3. Configuration tests:
   - Verify default values work when configuration is missing
   - Test with invalid configurations to ensure appropriate error messages

4. Performance tests:
   - Measure and document embedding generation time
   - Verify memory performance with different embedding dimensions

All tests should use a test API key and minimal API calls to avoid unnecessary costs.
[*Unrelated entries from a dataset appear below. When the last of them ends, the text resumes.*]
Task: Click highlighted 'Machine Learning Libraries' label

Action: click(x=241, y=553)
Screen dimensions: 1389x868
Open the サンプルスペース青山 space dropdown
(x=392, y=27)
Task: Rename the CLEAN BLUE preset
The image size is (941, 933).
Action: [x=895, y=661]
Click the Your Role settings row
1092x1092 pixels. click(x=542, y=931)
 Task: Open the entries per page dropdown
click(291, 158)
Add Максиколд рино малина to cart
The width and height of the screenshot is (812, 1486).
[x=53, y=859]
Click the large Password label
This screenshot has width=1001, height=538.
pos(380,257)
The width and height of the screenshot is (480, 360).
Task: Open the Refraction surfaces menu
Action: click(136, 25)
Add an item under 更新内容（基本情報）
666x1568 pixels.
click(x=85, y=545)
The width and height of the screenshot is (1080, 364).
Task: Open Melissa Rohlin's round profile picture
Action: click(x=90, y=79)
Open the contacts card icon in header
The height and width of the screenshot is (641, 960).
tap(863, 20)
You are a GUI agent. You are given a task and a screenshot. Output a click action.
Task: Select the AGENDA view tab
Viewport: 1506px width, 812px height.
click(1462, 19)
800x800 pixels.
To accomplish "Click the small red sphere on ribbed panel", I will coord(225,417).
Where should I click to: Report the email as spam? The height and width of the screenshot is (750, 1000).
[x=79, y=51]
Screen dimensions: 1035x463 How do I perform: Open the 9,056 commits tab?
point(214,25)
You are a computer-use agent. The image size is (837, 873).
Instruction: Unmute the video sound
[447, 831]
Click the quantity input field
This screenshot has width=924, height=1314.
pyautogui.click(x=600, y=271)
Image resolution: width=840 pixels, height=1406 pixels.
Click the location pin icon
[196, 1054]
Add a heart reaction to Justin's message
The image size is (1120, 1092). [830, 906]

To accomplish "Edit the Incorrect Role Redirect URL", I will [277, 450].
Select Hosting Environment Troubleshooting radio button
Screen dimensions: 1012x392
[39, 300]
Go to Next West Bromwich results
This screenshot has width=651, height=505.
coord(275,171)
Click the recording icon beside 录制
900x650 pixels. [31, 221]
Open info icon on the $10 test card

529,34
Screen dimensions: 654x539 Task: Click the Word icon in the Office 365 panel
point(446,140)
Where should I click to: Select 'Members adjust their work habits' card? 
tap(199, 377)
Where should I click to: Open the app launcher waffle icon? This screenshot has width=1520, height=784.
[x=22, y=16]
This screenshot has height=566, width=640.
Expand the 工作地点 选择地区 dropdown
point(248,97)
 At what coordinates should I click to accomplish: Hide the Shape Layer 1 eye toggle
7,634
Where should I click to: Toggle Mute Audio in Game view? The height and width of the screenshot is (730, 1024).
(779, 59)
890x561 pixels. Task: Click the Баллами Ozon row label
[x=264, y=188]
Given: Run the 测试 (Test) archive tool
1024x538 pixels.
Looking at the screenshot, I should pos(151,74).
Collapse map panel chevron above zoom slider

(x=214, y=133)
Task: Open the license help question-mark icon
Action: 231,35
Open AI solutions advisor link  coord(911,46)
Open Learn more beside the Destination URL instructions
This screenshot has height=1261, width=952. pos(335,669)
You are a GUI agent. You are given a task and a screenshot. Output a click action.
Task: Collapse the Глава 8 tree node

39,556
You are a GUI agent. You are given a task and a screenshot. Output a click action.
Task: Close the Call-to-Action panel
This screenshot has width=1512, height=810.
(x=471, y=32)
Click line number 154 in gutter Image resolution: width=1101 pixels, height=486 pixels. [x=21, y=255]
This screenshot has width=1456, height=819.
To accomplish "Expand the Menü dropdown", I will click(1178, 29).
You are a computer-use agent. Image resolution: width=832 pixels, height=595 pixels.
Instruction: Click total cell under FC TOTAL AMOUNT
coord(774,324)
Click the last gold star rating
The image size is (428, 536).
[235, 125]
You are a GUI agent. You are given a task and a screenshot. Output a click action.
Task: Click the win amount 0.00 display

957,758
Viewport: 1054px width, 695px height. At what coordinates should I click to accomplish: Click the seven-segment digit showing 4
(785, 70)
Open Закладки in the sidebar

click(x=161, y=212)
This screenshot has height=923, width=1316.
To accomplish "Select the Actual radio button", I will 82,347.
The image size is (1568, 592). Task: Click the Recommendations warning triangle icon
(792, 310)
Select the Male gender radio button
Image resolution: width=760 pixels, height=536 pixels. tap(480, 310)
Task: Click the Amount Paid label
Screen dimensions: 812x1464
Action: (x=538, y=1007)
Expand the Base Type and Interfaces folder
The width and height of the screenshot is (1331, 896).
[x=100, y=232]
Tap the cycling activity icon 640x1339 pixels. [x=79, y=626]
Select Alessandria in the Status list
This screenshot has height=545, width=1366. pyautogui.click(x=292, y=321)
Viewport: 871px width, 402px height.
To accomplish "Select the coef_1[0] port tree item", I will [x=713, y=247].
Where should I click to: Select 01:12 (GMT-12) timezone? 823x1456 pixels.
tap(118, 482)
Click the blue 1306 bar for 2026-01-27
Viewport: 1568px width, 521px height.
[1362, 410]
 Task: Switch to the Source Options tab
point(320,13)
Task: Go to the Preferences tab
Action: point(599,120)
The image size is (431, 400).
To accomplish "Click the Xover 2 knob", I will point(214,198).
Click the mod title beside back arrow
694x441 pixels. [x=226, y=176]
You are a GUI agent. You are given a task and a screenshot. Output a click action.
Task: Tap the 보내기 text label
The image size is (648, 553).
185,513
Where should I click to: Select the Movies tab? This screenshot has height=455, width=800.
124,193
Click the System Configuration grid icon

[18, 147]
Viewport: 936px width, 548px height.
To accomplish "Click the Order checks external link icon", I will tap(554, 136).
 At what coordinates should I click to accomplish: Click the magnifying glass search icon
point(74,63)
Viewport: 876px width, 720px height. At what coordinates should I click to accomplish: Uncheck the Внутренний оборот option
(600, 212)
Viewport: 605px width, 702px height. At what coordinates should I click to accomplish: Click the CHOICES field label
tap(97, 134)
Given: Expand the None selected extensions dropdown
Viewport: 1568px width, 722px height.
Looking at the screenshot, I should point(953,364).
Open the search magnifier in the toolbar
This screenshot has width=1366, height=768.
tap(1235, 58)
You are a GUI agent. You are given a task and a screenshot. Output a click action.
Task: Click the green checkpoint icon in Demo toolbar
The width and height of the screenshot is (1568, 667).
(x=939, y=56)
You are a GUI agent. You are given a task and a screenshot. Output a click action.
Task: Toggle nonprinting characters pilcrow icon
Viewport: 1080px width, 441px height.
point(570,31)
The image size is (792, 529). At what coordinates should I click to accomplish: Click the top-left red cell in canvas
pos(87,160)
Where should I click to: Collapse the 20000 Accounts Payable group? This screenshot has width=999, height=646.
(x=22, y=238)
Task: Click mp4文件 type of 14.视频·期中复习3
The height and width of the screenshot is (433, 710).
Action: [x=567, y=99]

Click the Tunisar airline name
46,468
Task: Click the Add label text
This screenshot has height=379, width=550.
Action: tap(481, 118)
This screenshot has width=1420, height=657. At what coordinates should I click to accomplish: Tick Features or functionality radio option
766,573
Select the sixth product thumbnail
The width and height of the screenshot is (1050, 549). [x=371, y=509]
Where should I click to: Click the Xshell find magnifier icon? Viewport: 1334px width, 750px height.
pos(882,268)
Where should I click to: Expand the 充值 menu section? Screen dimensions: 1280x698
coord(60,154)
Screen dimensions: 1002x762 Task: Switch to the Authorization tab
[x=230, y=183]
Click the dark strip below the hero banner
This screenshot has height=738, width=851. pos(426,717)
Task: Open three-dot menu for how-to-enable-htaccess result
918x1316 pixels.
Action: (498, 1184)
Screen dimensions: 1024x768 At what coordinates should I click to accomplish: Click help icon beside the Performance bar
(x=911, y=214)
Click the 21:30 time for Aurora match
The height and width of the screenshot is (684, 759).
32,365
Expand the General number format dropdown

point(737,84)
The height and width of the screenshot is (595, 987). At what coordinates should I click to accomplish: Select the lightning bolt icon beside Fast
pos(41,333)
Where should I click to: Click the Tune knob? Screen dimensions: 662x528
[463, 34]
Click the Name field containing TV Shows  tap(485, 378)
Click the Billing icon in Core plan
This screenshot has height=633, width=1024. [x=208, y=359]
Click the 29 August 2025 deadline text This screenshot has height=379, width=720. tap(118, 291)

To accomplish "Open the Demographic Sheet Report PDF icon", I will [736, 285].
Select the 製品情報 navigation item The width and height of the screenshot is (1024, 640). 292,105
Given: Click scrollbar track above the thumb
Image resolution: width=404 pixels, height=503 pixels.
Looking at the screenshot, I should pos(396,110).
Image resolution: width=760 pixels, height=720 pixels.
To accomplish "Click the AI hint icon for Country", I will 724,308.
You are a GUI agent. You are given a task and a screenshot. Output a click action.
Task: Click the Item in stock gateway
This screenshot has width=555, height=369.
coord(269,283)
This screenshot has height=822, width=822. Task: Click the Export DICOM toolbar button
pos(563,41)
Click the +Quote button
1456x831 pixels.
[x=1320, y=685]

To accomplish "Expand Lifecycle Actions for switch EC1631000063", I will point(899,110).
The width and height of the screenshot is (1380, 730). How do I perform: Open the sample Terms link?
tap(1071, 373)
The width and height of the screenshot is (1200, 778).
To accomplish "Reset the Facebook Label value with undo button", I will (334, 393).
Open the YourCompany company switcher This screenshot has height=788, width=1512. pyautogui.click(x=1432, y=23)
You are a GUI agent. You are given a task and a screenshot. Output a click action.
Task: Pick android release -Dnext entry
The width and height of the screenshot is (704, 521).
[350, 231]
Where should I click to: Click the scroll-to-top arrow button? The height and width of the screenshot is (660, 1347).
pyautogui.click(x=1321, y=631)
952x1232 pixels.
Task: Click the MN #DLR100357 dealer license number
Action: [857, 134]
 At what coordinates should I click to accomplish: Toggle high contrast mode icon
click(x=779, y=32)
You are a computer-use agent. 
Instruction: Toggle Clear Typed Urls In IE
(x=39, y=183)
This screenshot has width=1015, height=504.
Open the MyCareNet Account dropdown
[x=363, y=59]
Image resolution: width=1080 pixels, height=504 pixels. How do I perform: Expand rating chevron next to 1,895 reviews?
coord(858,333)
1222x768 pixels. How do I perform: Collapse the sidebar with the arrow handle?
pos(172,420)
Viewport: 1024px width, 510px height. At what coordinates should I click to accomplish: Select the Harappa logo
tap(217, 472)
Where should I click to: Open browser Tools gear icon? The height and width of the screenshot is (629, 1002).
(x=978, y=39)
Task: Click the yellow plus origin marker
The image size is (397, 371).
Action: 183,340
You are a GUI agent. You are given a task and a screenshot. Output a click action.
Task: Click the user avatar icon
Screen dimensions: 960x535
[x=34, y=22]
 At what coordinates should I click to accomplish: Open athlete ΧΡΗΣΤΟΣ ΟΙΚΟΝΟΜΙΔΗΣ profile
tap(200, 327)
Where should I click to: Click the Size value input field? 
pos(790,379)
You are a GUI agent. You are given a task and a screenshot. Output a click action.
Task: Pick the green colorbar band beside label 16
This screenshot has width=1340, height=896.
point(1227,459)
Mock responses should be used where appropriate.

# Subtasks:
## 1. Create EmbeddingProvider Interface and OpenAI Implementation [done]
### Dependencies: None
### Description: Design and implement the embedding provider architecture with OpenAI support
### Details:
Implementation steps:
1. Create an abstract `EmbeddingProvider` class or interface with methods for:
   - `generate_embedding(text: str) -> List[float]`
   - `generate_embeddings(texts: List[str]) -> List[List[float]]`
   - `get_embedding_dimension() -> int`

2. Implement `OpenAIEmbeddingProvider` class that:
   - Inherits from the `EmbeddingProvider` interface
   - Takes configuration parameters in constructor (model name, API key, dimensions)
   - Uses the openai Python package to call the embeddings API
   - Implements proper error handling for API errors, rate limits, etc.
   - Includes retry logic with exponential backoff for temporary failures
   - Caches results where appropriate to minimize API calls

3. Add utility methods for:
   - Validating OpenAI API keys
   - Checking model availability
   - Normalizing/preprocessing text before embedding

Testing approach:
- Unit test the `OpenAIEmbeddingProvider` with mocked API responses
- Test error handling with simulated API failures
- Validate embedding dimensions match expectations for different models

<info added on 2025-04-25T19:04:38.077Z>
Regarding the caching question:

I recommend implementing a hybrid approach:

1. **Add optional in-provider caching with configuration:**
   - Implement a configurable caching mechanism in `OpenAIEmbeddingProvider` that can be enabled/disabled
   - Allow setting cache size limits and TTL (time-to-live) for cached embeddings
   - Example implementation:
   ```python
   def __init__(self, api_key, model="text-embedding-ada-002", dimensions=1536, 
                enable_caching=True, cache_size=1000, cache_ttl=3600):
       self.api_key = api_key
       self.model = model
       self.dimensions = dimensions
       self.enable_caching = enable_caching
       if enable_caching:
           self.cache = LRUCache(maxsize=cache_size, ttl=cache_ttl)
   
   def generate_embedding(self, text: str) -> List[float]:
       if self.enable_caching:
           cache_key = self._create_cache_key(text)
           if cache_key in self.cache:
               return self.cache[cache_key]
       
       # Generate embedding via API
       embedding = self._call_openai_api(text)
       
       if self.enable_caching:
           self.cache[cache_key] = embedding
       
       return embedding
   ```

2. **Add cache interface for external caching:**
   - Create a simple `EmbeddingCache` interface that external systems can implement
   - Allow injecting custom cache implementations into the provider
   - This enables more sophisticated caching strategies (Redis, database, etc.)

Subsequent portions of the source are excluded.